(Collected data entries)

>>

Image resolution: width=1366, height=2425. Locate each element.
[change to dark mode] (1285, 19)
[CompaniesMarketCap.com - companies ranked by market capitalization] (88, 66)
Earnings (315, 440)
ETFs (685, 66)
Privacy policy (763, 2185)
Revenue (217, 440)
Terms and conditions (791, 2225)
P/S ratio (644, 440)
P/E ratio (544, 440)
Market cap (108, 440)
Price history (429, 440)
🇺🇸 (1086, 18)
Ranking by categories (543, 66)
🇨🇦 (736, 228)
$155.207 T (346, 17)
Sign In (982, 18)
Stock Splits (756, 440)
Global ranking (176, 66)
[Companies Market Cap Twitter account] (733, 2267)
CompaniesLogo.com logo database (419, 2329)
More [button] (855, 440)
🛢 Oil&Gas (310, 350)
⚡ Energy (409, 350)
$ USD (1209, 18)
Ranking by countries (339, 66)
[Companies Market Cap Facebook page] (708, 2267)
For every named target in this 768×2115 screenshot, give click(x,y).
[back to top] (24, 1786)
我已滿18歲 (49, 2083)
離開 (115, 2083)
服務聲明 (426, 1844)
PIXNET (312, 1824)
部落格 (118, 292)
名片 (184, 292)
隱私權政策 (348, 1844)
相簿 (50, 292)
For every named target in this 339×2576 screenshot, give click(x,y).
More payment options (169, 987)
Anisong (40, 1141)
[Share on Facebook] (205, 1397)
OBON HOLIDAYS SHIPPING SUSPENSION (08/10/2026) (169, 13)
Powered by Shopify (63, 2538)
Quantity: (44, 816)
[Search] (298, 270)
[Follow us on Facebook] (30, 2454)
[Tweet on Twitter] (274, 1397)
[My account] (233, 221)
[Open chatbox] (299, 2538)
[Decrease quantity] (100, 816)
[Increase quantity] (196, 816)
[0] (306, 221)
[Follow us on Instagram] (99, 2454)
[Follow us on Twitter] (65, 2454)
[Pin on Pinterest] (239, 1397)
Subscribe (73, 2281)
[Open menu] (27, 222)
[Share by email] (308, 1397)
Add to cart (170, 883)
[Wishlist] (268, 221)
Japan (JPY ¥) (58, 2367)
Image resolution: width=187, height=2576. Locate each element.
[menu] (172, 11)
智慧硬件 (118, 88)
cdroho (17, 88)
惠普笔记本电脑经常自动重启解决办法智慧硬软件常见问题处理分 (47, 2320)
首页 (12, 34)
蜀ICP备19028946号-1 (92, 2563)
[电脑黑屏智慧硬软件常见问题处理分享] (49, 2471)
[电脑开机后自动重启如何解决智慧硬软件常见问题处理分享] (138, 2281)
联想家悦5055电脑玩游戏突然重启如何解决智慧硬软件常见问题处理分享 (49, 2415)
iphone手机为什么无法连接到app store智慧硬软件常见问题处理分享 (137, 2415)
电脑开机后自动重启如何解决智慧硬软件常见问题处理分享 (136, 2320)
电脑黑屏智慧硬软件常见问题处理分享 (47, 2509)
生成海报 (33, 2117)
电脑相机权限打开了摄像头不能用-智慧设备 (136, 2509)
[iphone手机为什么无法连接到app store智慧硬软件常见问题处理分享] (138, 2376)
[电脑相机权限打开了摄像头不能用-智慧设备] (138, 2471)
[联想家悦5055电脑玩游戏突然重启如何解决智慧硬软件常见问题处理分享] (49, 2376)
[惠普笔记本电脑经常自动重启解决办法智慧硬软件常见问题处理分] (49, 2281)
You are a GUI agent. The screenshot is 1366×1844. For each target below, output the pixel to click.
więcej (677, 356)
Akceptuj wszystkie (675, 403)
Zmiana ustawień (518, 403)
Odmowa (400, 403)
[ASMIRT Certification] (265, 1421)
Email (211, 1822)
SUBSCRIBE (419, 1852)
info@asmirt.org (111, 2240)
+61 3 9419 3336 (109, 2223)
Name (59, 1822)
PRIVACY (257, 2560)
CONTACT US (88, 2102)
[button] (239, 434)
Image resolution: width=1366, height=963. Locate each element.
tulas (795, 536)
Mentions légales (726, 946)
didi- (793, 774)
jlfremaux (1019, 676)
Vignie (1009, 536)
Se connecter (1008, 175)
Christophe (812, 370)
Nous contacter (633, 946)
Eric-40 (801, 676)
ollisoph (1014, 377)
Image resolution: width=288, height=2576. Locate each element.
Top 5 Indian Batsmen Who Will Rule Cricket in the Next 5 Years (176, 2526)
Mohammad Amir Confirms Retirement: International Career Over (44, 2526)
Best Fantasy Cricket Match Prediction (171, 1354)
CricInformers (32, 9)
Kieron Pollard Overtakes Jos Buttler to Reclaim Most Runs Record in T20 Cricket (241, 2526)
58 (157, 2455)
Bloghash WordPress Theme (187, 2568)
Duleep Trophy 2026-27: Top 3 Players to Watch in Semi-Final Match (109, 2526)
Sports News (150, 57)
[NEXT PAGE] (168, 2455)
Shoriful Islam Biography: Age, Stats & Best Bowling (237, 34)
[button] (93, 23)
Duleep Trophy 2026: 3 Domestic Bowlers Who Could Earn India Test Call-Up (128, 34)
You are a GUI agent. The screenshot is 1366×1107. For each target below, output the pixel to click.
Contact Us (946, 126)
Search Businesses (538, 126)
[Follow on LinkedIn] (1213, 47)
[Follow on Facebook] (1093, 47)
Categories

<<

▸ **PROBLEM**: What you give back must be the stretch above, starting at the line with "Image resolution: width=1366, height=963." and ending at the line with "CricInformers (32, 9)", copied exactly.

▸ **OUTPUT**:
Image resolution: width=1366, height=963. Locate each element.
tulas (795, 536)
Mentions légales (726, 946)
didi- (793, 774)
jlfremaux (1019, 676)
Vignie (1009, 536)
Se connecter (1008, 175)
Christophe (812, 370)
Nous contacter (633, 946)
Eric-40 (801, 676)
ollisoph (1014, 377)
Image resolution: width=288, height=2576. Locate each element.
Top 5 Indian Batsmen Who Will Rule Cricket in the Next 5 Years (176, 2526)
Mohammad Amir Confirms Retirement: International Career Over (44, 2526)
Best Fantasy Cricket Match Prediction (171, 1354)
CricInformers (32, 9)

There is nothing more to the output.